第30話「地獄の2年を経て手に入れたスローライフ」
「う~ん、相手は大所帯で尚且つ戦闘能力も有している家柄と言うか、組織みたいなものですからね、何かしらの正当な理由がないと」
「もう一つ、マアニャは俺と違って馬鹿じゃない。ミイニャが言うように、はいそうですか。と婚姻なんて結ばないだろ。考えがあるのかもしれない」
「でもあのお姉ちゃんがそれを話してくれるとは思えませんけど」
「グランドの話だけで判断して、成り行きを見守った場合、または行動した場合……マアニャはザビア家の長男と婚姻する。これが見守った場合だ……で、何かした場合、退けられ長男と婚姻した挙句に、機嫌を損ねミラ家に被害が出てしまう。家を出たとはいえ、ここにもミラ家の女の子がいるわけだしな。ミイニャまで巻き込まれるかもしれない。今回は上手く退けても、そんな大人数相手じゃこの先身が持たないんじゃないのか……つまり何かやるんなら、理由がいるだろ」
「お姉ちゃんが考えを話してくれるとしたら……」
ちらりとまたも俺に視線が……
「おいおい、双子妹と仮団長さんだろ。俺より聞き出しやすいと思うが……」
「生憎だが、僕はお嬢さんに失礼なことは出来ないし、必要なことを聞けるところまで持って行ける自信がない」
それじゃあまるで俺がマアニャに失礼なことをしているみたいに聞こえるぞ!
「お姉ちゃんは私には絶対に話してくれません。あの女のことで私が責任を感じていることを知っていますから。自分のことで私には心配をかけさせまいとしているのはわかります」
「お前ら……俺はただの召使いだぞ」
「実際そうですが、ただのではないことを知っています」
「僕はこの目でその動き、そして捌きまでも見せてもらったよ」
「……あんまり信用しないでほしいな。このスローライフは楽しいのに、別れを告げないといけない気がしてかなり残念だ……マアニャには話をしてみるし、バートンさんからも事情を知らないか聞いてはみるよ」
「大丈夫です。ザビア家の件を片付けたら、私とスローライフを楽しみましょう」
ミイニャは俺の手をぎゅっと握りしめる。
「いや、もうすでに楽しんでるけど、俺は片付いたらこのままでいられないような気がして心配してるんだよ」
☆ ★ ☆
ミイニャとの夕食(豚丼と味噌汁にサラダ)を終え、俺は暗くなった夜道を時たまため息交じりに歩きながら、ミラ家のお邸に向かう。

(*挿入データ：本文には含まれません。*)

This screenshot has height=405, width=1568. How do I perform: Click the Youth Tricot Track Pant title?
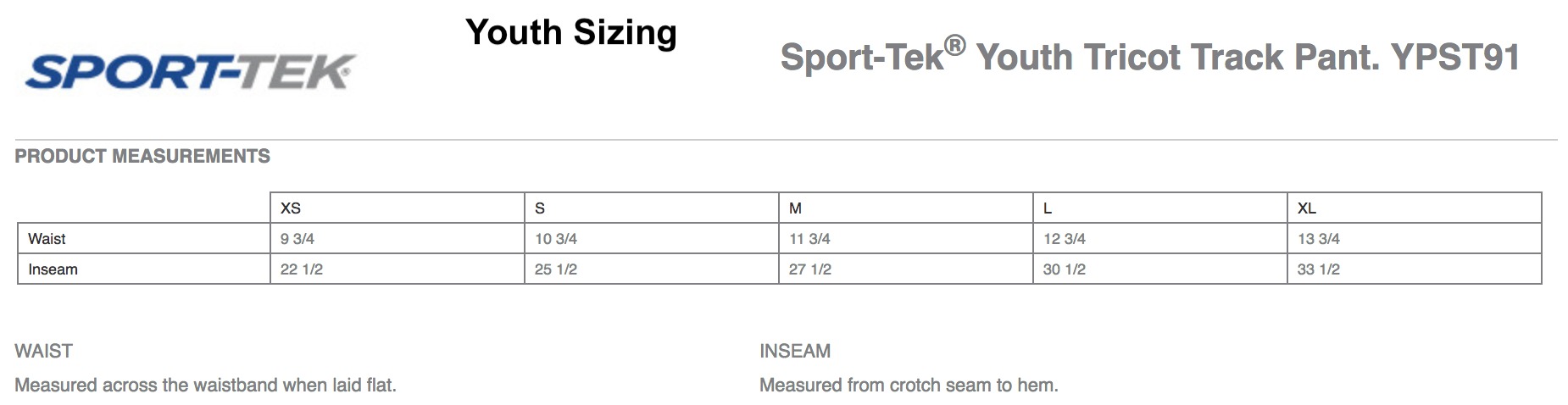tap(1150, 56)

月が綺麗だ。風も気持ちいい。平和だなあ……またミイニャと夜通し話をするのも楽しいだろ。クレアでもいい。お邸に泊まろうか……
マアニャをからかい、クレアと召使い業務、ミイニャとはカフェ。俺の地獄の2年からの手に入れた幸せスローライフ。
「闇の教団に魔王……邪魔だな、俺の幸せをすでに揺るがしてきてやがる……そんなのがいるから騎士団なんて作らないといけないんだろ……はあ、このままにしておくともっと大変な事態になりそうだしな……話を聞く限りザビア家とか最悪そうだし、もう知らんぜと投げ出したい。そもそも明後日に関しては、あのツンツンが相談しないのが悪いんじゃねえか。婚約するのかどうか知らんが、焦るにもほどがある。まだ10代……あれ、あいつ何歳なんだろ?」
見た目、俺とあまり変わらない気がするけどな。
ぶつぶつと考えながら歩を進めていたら、あっという間に邸に到着。
俺はあの二人の召使いだし、二人の頼みなら出来ることなら叶えてあげたいし、命は絶対だし、ベストは尽くすけど。